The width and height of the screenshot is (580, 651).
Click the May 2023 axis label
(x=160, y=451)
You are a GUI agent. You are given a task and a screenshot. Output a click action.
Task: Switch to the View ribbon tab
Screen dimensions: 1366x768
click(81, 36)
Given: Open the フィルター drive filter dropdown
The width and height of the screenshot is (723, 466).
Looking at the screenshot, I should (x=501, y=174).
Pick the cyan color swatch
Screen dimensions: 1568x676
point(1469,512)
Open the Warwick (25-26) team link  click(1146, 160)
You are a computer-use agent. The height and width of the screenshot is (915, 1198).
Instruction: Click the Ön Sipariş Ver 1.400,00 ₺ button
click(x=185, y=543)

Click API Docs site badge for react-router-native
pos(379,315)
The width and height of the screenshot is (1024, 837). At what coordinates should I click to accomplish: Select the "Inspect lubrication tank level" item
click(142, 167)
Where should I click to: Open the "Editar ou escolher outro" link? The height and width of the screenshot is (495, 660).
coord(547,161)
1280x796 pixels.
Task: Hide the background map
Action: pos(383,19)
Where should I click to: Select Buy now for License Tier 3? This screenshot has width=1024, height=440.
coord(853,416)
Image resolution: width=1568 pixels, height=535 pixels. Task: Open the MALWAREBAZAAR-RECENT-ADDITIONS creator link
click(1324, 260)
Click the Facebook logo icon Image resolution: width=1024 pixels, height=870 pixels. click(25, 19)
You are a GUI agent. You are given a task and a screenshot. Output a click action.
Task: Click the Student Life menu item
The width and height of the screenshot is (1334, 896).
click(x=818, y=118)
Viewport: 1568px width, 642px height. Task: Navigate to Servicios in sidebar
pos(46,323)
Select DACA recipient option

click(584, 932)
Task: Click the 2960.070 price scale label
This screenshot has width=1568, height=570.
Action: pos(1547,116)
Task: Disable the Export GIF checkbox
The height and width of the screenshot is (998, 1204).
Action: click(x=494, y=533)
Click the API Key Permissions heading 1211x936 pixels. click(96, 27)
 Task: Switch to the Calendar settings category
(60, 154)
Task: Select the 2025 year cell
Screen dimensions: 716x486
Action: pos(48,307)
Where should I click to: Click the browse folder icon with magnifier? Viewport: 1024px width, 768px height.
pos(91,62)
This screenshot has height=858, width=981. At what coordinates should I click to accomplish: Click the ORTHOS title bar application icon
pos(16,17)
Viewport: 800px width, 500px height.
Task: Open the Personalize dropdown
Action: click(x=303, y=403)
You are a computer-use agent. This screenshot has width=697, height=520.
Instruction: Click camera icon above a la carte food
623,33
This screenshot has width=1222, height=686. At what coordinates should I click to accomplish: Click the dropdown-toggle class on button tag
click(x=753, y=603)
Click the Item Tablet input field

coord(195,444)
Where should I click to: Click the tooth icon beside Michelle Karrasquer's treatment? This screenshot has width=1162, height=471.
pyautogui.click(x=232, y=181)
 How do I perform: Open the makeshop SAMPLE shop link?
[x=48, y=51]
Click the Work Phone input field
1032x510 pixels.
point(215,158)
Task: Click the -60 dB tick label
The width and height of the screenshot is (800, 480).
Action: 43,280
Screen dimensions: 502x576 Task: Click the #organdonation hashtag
+ + + + + + +
*Brief:* Report all lines of the data that include the word "agent".

*Output for this task:*
You are a GUI agent. You are given a task and a screenshot. Output a click action.
You are a computer-use agent. The height and width of the screenshot is (915, 1198).
You are a GUI agent. You are given a task and a screenshot. Output a click action.
You are a computer-use agent. This screenshot has width=697, height=520.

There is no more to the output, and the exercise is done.